No one sat still now. Mrs. Boccione went to Frankie’s side. Me and Frankie’s brothers formed a line in front of Frankie and his mom, facing Mr. Boccione.
“Jesus, Pa!” said Joey. “What the hell!”
Pappa Boccione turned his basilisk gaze on Joey; Joey turned to stone.
This was my favorite family, the people I loved like my own family. Frankie and me, we’d stayed at each other’s houses at least twice a week for seven years. We’d fought and yelled and made up more times than I could count. We’d broken our arms together in the same misguided Radio Flyer adventure. We’d done stuff together that nobody knew about. We were boys together. What were we then, all of us, at that moment in that dining room that smelled like garlic bread, San Giovese, and broken hearts?
I turned and helped my second mom get Frankie up off the floor.
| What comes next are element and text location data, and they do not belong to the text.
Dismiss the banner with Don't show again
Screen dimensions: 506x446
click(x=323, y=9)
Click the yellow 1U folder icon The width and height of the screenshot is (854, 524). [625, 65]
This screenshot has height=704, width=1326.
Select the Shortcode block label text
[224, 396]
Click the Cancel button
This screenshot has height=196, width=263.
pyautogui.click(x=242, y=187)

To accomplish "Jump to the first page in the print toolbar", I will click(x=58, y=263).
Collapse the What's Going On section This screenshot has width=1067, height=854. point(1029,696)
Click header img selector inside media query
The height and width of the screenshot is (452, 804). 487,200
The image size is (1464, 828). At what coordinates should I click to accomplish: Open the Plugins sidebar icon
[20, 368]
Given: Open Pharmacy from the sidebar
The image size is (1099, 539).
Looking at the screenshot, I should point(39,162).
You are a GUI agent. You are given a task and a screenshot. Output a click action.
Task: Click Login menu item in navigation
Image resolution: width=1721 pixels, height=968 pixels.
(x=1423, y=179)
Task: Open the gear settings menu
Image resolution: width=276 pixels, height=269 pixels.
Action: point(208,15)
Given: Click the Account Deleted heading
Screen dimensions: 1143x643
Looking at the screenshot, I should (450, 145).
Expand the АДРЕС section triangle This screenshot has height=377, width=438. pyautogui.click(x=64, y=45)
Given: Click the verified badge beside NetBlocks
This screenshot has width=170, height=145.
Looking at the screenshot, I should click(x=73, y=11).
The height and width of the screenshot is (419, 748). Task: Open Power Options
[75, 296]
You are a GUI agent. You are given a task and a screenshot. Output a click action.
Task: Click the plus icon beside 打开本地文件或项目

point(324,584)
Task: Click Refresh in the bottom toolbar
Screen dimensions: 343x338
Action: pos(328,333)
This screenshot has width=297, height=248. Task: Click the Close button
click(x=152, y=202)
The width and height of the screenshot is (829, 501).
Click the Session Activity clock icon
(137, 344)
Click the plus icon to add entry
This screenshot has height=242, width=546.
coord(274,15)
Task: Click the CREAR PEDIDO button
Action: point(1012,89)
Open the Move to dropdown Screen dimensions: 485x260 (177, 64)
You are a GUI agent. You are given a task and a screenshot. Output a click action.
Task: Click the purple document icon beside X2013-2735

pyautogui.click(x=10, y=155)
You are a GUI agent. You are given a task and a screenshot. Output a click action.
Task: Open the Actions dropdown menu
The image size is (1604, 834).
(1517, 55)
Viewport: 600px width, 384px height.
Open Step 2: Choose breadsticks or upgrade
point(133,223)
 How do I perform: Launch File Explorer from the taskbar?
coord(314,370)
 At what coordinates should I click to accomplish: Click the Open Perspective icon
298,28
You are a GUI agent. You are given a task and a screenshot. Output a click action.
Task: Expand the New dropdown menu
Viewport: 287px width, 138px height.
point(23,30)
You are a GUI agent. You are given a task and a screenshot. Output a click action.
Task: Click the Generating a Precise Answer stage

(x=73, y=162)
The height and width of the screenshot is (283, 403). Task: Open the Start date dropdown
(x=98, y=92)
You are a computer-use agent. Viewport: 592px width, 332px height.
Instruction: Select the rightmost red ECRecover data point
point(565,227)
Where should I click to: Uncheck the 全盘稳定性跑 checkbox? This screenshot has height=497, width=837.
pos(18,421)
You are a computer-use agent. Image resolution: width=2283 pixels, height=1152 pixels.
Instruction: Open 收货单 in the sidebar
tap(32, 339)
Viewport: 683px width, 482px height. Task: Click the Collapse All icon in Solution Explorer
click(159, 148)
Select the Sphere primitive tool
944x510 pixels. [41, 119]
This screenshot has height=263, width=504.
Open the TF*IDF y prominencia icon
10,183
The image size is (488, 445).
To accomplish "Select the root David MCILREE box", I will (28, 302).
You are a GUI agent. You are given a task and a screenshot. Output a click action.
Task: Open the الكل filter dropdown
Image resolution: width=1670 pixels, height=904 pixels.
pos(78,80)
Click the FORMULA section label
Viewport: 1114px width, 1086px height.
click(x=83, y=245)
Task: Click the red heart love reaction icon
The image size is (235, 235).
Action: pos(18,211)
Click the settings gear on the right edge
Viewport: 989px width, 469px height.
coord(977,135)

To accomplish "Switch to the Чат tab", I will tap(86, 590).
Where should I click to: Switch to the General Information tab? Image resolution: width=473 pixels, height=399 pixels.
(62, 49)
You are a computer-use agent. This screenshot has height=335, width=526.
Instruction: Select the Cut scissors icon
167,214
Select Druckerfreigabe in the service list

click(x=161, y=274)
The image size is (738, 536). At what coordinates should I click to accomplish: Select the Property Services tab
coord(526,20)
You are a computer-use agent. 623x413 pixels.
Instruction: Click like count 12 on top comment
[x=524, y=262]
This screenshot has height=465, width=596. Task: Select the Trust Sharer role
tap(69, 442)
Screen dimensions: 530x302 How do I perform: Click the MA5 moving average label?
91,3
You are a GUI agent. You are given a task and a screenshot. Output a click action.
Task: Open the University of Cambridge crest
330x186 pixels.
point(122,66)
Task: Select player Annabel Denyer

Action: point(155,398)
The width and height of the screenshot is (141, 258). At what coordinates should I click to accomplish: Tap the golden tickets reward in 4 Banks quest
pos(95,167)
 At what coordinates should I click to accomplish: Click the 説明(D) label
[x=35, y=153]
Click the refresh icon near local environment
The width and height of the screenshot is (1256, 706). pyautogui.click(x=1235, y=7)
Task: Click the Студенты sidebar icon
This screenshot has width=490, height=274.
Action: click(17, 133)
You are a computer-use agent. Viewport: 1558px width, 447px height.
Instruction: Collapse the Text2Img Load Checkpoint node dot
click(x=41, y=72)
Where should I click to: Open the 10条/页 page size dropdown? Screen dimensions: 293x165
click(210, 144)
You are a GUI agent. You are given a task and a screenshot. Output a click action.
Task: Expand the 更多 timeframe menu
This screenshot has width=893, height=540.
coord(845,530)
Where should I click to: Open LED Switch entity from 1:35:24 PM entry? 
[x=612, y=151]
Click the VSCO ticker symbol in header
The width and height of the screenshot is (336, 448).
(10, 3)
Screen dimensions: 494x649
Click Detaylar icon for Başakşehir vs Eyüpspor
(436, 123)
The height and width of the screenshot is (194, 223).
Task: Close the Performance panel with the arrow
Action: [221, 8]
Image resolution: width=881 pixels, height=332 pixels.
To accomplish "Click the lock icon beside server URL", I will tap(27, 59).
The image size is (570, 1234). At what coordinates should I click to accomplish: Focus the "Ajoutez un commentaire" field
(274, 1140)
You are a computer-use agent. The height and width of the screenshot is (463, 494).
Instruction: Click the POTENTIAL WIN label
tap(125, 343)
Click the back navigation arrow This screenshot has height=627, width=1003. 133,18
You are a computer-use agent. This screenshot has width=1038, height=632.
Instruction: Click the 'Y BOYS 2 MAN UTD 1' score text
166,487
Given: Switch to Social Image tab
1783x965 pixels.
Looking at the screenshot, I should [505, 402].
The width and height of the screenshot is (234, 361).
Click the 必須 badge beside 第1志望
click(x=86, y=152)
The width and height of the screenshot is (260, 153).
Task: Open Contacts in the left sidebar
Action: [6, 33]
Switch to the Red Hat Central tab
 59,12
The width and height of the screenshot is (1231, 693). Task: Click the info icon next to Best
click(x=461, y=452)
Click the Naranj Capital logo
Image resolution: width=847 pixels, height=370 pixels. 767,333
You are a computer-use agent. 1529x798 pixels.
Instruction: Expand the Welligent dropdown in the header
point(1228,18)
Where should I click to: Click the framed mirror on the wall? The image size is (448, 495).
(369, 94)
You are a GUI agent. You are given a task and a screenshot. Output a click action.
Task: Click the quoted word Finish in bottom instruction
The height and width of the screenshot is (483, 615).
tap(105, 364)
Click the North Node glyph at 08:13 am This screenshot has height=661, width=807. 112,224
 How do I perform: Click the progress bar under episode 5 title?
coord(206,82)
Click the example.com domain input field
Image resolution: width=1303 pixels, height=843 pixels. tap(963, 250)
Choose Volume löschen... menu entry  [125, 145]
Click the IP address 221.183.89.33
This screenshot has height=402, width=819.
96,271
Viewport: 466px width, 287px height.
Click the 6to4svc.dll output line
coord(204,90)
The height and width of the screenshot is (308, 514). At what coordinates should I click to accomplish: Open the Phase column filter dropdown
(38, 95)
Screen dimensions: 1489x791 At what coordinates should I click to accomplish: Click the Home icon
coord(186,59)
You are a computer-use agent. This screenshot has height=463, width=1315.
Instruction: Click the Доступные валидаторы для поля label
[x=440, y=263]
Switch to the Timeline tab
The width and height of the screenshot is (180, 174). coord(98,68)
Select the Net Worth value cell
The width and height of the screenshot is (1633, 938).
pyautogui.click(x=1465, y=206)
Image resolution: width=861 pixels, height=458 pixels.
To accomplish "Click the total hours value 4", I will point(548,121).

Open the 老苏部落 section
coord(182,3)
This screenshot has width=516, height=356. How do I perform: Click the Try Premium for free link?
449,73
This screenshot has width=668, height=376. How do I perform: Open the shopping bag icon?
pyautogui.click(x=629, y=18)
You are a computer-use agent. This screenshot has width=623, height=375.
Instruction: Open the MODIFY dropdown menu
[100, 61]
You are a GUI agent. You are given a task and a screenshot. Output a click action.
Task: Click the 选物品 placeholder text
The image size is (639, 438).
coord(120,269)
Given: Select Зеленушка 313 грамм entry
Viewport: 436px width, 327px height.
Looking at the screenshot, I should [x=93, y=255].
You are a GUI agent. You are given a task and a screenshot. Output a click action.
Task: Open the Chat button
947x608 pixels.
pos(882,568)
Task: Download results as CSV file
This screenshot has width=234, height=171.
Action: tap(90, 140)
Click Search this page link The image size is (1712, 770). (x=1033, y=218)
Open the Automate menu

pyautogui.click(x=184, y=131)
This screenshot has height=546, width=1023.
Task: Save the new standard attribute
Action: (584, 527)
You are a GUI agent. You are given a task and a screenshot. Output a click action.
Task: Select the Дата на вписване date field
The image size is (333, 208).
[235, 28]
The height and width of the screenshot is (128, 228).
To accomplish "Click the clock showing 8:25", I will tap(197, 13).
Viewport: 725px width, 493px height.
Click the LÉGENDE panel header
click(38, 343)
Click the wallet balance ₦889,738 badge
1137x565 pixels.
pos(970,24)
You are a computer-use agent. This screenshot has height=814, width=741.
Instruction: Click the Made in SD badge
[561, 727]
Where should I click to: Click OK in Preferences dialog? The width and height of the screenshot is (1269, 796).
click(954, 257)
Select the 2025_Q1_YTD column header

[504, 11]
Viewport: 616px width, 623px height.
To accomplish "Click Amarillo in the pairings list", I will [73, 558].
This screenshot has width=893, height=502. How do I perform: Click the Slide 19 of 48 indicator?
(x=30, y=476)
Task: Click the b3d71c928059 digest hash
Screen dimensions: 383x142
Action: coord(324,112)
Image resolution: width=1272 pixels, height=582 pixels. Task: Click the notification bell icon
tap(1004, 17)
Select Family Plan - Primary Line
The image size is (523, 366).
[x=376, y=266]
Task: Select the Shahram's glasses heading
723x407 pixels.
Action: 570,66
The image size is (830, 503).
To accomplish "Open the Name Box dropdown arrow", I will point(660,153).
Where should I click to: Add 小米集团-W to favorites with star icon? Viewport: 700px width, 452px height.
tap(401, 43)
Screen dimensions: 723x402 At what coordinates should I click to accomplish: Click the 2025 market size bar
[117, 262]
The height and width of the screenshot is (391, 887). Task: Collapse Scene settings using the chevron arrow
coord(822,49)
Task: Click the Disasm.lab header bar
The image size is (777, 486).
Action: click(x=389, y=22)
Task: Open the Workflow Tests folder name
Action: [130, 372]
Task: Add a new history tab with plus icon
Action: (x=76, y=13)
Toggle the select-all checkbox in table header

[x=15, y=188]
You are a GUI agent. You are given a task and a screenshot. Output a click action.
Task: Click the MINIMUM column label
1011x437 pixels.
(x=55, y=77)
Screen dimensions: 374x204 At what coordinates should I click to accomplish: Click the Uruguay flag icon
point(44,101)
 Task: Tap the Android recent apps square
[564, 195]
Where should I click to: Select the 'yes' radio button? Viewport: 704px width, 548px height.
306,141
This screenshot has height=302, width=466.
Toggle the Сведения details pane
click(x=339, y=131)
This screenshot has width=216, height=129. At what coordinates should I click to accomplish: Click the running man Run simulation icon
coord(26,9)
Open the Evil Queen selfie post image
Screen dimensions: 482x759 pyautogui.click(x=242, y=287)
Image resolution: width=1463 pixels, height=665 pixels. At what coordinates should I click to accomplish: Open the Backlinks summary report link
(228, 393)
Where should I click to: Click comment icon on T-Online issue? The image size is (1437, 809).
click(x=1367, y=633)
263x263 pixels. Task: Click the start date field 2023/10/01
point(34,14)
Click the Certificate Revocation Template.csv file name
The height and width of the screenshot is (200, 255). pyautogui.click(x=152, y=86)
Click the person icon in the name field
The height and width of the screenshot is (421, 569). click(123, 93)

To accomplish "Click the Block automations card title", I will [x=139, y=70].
I noticed that I was crying, too—not like Frankie was, though. Christ, my nose wasn’t broken like his. I’d be damned if I wasn’t going to share this with him, though—mine tears were fury. Mrs. B grabbed a vicious breadknife from the table.
Her words to her husband were serrated steel, like the breadknife in her hand, which had two really sharp pointy things on the end for picking up sliced things.
“Se mai ancora tu tocchi così un dei miei ragazzi, ti taglio la gola.”
Never, ever hurt an Italian mother’s kid. She has a knife, and she knows how to use it.
Mr. Baccione hung his head. He made a sound that sounded like a weird hiccup: I think it was a sob. He turned and left through the door to the garage. The Honda started up, backed down the driveway, and left.
The way I felt when Mr. Boccione hit Frankie broke my heart. I’m not sure what Frankie and I are now. I think probably I’m gay. I really liked the picture in that magazine. I liked it when we played around under the covers, Frankie and me—just kid stuff. So, I guess we’re both gay.
We got Frankie to the hospital. I rode along in the Caravan with Frankie, his mom, and his next older brother, Bobby. The others stayed home, the girls were frantic and still crying when we left. Frankie was holding his bleeding nose in a burgundy bath towel. I held another for him, just in case.
Frankie didn’t want to tell the ER people what happened. He told them he took a soccer ball hard to the face. He didn’t tell them that his father had gone gonzo and beat the crap out of his face. None of us wanted to tell them that.
He wanted to hold my hand. That was new. I held his back.
Mr. Boccione came home the next day. Frankie told me he apologized to everyone together. He had chucked Frankie under the chin and said something like, “It’s ok, kiddo. You’re OK.” He’d probably said it in Italian. Mr. B wants me to come over so he can apologize to me. I haven’t been back to Frankie’s house yet, the scene of the crime. I’m not sure how I can look at the family, or Mr. B., or what I’m going to say. I’ve got to go there soon. I’ve got to tell my folks I’m a queer. My heartbeat is up just thinking about it. What if they disown me?
I’ll do it tomorrow. I love Frankie a lot. That’s good enough for now.
“If you ever touch one of my kids like that again, I’ll slit your throat.”